[Extracted records]

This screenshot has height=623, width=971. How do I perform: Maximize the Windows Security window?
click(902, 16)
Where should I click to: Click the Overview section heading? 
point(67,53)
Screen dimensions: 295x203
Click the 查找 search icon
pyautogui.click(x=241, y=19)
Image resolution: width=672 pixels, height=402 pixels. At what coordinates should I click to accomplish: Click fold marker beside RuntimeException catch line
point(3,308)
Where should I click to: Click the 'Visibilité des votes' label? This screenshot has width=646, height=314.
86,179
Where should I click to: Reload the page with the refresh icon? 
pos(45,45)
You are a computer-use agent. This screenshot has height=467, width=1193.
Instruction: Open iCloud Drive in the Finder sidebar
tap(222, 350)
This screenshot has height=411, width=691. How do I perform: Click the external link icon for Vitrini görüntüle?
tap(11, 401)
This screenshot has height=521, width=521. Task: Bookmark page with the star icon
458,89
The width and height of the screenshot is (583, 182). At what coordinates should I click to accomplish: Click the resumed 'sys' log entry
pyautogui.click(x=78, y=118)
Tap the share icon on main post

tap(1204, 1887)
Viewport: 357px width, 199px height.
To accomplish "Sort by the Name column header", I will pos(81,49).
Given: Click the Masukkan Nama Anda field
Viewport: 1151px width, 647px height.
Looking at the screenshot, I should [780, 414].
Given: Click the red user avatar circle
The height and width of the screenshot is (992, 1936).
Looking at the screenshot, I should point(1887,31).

[/Extracted records]

Work instructions ->
Copy out each entry precisely. Leave nothing out.

Response ->
This screenshot has height=623, width=971. How do I perform: Maximize the Windows Security window?
click(902, 16)
Where should I click to: Click the Overview section heading? 
point(67,53)
Screen dimensions: 295x203
Click the 查找 search icon
pyautogui.click(x=241, y=19)
Image resolution: width=672 pixels, height=402 pixels. At what coordinates should I click to accomplish: Click fold marker beside RuntimeException catch line
point(3,308)
Where should I click to: Click the 'Visibilité des votes' label? This screenshot has width=646, height=314.
86,179
Where should I click to: Reload the page with the refresh icon? 
pos(45,45)
You are a computer-use agent. This screenshot has height=467, width=1193.
Instruction: Open iCloud Drive in the Finder sidebar
tap(222, 350)
This screenshot has height=411, width=691. How do I perform: Click the external link icon for Vitrini görüntüle?
tap(11, 401)
This screenshot has height=521, width=521. Task: Bookmark page with the star icon
458,89
The width and height of the screenshot is (583, 182). At what coordinates should I click to accomplish: Click the resumed 'sys' log entry
pyautogui.click(x=78, y=118)
Tap the share icon on main post

tap(1204, 1887)
Viewport: 357px width, 199px height.
To accomplish "Sort by the Name column header", I will pos(81,49).
Given: Click the Masukkan Nama Anda field
Viewport: 1151px width, 647px height.
Looking at the screenshot, I should [780, 414].
Given: Click the red user avatar circle
The height and width of the screenshot is (992, 1936).
Looking at the screenshot, I should point(1887,31).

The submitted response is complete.